Purpose: We examined the relationship between rates of childhood adversity using two complimentary approaches (1) a sample of CFS patients who had no lifetime history of depression and (2) a modelling approach.
Methods: Childhood trauma questionnaire (CTQ) administered to a sample of 52 participants with chronic fatigue syndrome and 19 controls who did not meet criteria for a psychiatric disorder (confirmed using the Structured Clinical Interview for DSM-IV). Subsequently, Mediation Analysis (Baye’s Rules) was used to establish the risk childhood adversity poses for CFS with and without depression.
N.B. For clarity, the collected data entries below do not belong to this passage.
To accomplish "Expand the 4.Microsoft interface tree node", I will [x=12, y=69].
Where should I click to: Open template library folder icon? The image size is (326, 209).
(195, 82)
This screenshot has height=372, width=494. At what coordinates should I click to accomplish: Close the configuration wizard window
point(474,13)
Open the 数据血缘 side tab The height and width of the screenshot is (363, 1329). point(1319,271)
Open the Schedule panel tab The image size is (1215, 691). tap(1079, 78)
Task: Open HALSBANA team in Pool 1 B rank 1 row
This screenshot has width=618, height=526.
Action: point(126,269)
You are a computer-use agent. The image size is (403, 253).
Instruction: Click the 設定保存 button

Results: In a cohort of CFS patients with depression comprehensively excluded, CTQ scores were markedly lower than in all previous studies and, in contrast to these previous studies, not increased compared with healthy controls. Post-hoc analysis showed that CTQ scores correlated with the number of depressive symptoms during the lifetime worst period of low mood. The probability of developing CFS given a history of childhood trauma is 4%, a two-fold increased risk compared to the general population. However, much of this risk is mediated by the concomitant development of major depression.
Conclusions: The data suggests that previous studies showing a relationship between childhood adversity and CFS may be attributable to the confounding effects of co-morbid or misdiagnosed depressive disorder.